TEXT TO READ -
In those settlements with lump-sum payments,
the average first year increase was 3.1%, the
median was 2.1%, and the weighted average was
1.9%. In manufacturing, lump-sum pay provisions
were contained in 26% of all manufacturing contracts,
up from 19% in 2001. The most
common form of bonus was a flat dollar amount,
appearing in 80% of those contracts with lump
sums.
• The Teamsters Union and the unionized portion
of the trucking industry agreed to a five-year
contract on February 6. Wage increases will add
$2.25 over the next five years to the present
average hourly wage of $19.90 paid to drivers
and cargo handlers. Contributions to health and
welfare over the five-year term will increase
by $3.10 per hour. The bankruptcy of Consolidated
Freightways in September, 2002 and the continued
shrinking of the unionized portion of the trucking
industry is apparent within the Teamsters Union,
with freight workers now accounting for less
than 3% of all Teamsters, according to the
Teamsters' General Secretary-Treasurer.

THE TASKS -
1 – Answer these questions from the passage on union contract settlements:
(a) What share of all manufacturing contracts contained lump-sum pay provisions?
(b) On what date did the Teamsters Union and the unionized trucking industry agree to their contract?
(c) What is the present average hourly wage paid to drivers and cargo handlers?
2 – Write a few more sentences continuing the passage on union contract settlements, starting right after its final sentence.
The lines after this passage on union contract settlements have nothing to do with it.

GIVEN DATA -
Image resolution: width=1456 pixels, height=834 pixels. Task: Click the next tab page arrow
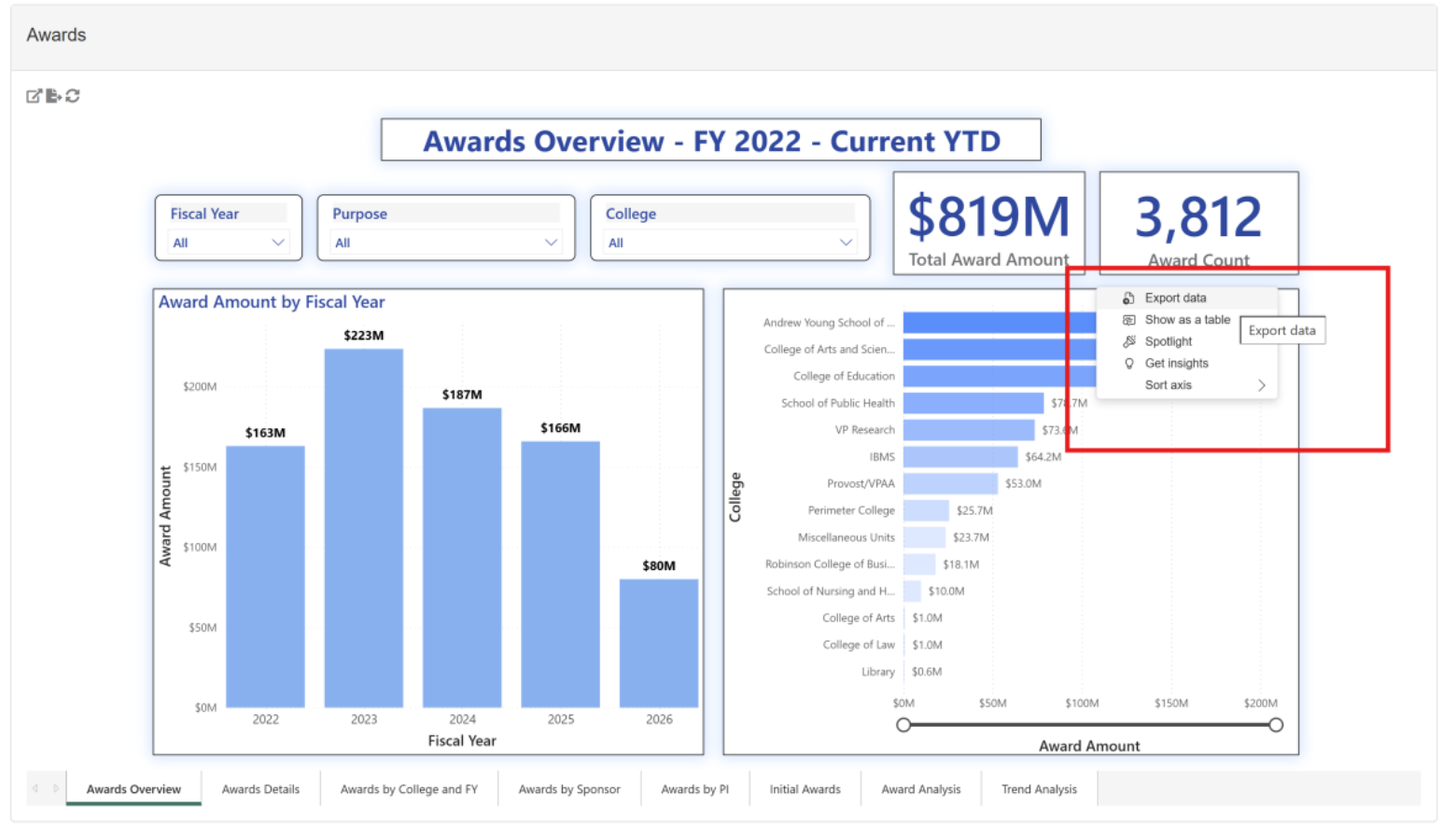tap(56, 789)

RESULTS -
1 –
(a) 26%
(b) February 6
(c) $19.90

2 –
• A new tax-exempt organization has been formed
by several AFL-CIO member unions as a counterweight
to the National Right to Work Committee. The
new organization will be known as the
National Rights at Work Committee (NRAW), dedicated
to public education on the limits of worker rights
in the United States, and engaging
the public, political decision makers and media
in a dialogue on the issue of a worker's right
to join unions and bargain collectively.
The new NRAW will launch "an aggressive education and litigation
strategy."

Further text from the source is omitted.